单细胞固有电学特性检测装置及方法,其中装置包括:包括承载体的微流控芯片单元,承载体内腔中包括至少一个由入口、“T”型压缩管道及出口组成的通道组合,以供细胞悬液中的细胞流通;出口、入口分别连接至“T”型压缩管道水平段的两端;“T”型压缩管道的垂直段与水平段的连接处形成尺寸测量窗口;尺寸测量窗口与出口之间的“T”型压缩管道之间形成阻抗检测区;阻抗检测单元的一端连接至垂直段,另一端连接至出口,以检测细胞流经尺寸测量窗口和阻抗检测区的阻抗信号;压力控制单元连接至水平段以向“T”型压缩管道施加压力;其中,水平段的口径小于单个细胞的尺寸。整个检测无需图像记录、图像处理、数据同步等过程,测量简易、成本低。

Description

单细胞固有电学特性检测装置及方法
技术领域
本发明属于细胞电学特性检测领域,更具体地涉及一种单细胞固有电学特性检测装置及方法。
背景技术
单细胞电学特性是单细胞生物物理学特性的一种。目前,人们对于细胞的结构已经有了一定的了解,细胞的细胞膜是双层磷脂结构,而细胞质当中充斥着很多蛋白和离子,在单细胞电学特性研究当中,分别将单细胞的细胞膜和细胞质等效为电容和电阻,这样,单细胞就可以等效为电阻与电容串并联的电路。通过表征这个由电阻和电容构成的串并联电路中的等效电阻和电容,可以对单细胞的电学特性进行表征。目前已证明不同种类的癌细胞、血红细胞等细胞的单细胞固有电学特性呈现一定的差异,因此单细胞电学特性的研究有着极为重要的意义。
单细胞电学特性的传统研究方法包括:
1、膜片钳技术,广泛应用于单细胞研究,该方法利用含电极的玻璃微管吸吮细胞,一部分细胞膜会被玻璃微管吸吮形成高阻封接,通过施加电压测试细胞膜本身或者跨膜的电学特性,从而直接得到单个细胞局部细胞膜的介电常数;但该方法的测量精确性很大程度上依赖于操作者对于封接技术掌握的熟练程度,而且测量单个细胞耗时长,用于单细胞膜特性测量效率太低;
2、介电泳(DEP)技术,广泛应用于微颗粒电学特性(如介电常数等)的表征和微颗粒的操控;其主要原理是利用细胞发生介电极化后,在非均匀电场中会受到电场力的作用而产生运动。通过计量不同频率下运动到两极的细胞个数,表征细胞电学特性;该方法只能得到细胞群体特性,无法对单个细胞的电学特性进行表征;
3、电致旋转技术(Electrorotation),其也利用了介电泳力,与其他利用介电泳力的方法(如pDEP,nDEP)不同的是,电致旋转在细胞(或其他颗粒)周围使用交变电场,如使用四电极形成正交旋转的电场,通过介电泳力来驱动细胞旋转,通过检测不同频率下细胞旋转与电场旋转的相位延迟,结合模型换算得到细胞的导电性或细胞膜的介电常数;但该方法操作复杂,测量效率极低。

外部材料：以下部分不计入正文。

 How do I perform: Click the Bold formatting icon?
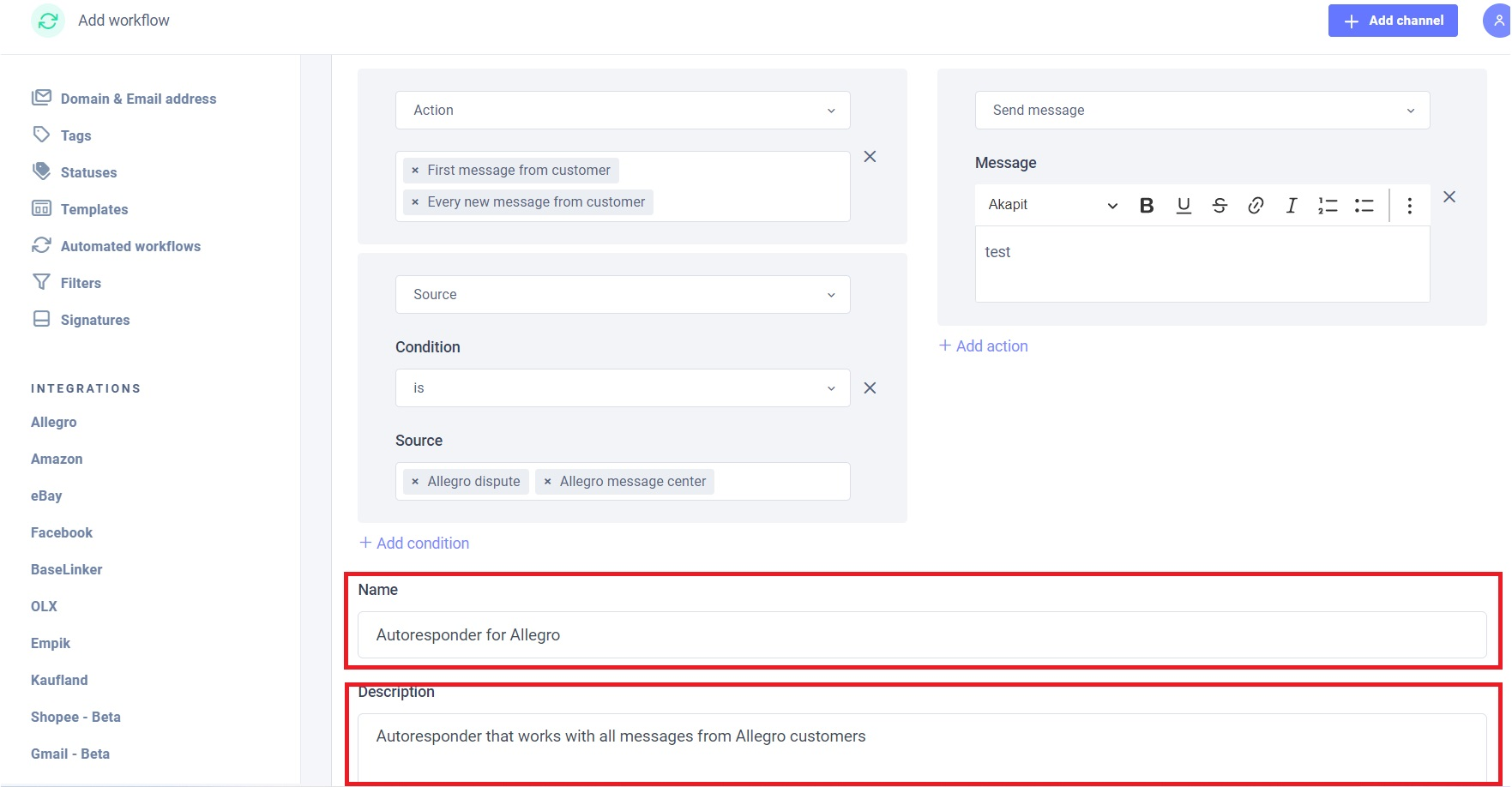[x=1147, y=206]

总之,基于传统的方法虽可以对细胞电学特性进行表征,却难以实现对于单细胞的电学特性的高效率的、具有统计学意义的表征。
发明内容
基于以上技术问题,本发明的主要目的在于提出一种单细胞固有电学特性检测装置及方法,用于解决以上技术问题的至少之一。
为了实现上述目的,作为本发明的一个方面,本发明提出一种单细胞固有电学特性检测装置,包括:微流控芯片单元,其包括承载体及支撑其的衬底,承载体内腔中包括至少一个由入口、“T”型压缩管道及出口组成的通道组合,以供细胞悬液中的细胞流通;出口、入口分别连接至“T”型压缩管道水平段的两端;“T”型压缩管道的垂直段与水平段的连接处形成尺寸测量窗口;尺寸测量窗口与出口之间的“T”型压缩管道之间形成阻抗检测区;阻抗检测单元,其一端连接至“T”型压缩管道的垂直段,其另一端连接至出口,以检测细胞流经尺寸测量窗口和阻抗检测区的阻抗信号;压力控制单元,连接至“T”型压缩管道的水平段,以向“T”型压缩管道施加压力;其中,“T”型压缩管道水平段的口径小于细胞悬浮液中单个细胞的尺寸。
在本发明的一些实施例中,上述入口、出口远离“T”型压缩管道的一端的直径大于单个细胞的尺寸;优选地,入口与出口均为喇叭型结构;“T”型压缩管道的垂直段(除尺寸测量窗口外)的直径也大于单个细胞的尺寸。
在本发明的一些实施例中,上述“T”型压缩管道内充入有导电液,细胞悬液自入口流入,悬浮在细胞悬液中的细胞在压力的驱动下连续性地流入并流出“T”型压缩管道,到达出口。
在本发明的一些实施例中,上述尺寸测量窗口的宽度远小于单个细胞的拉伸长度;优选地,尺寸测量窗口的对角线尺寸为5~20μm。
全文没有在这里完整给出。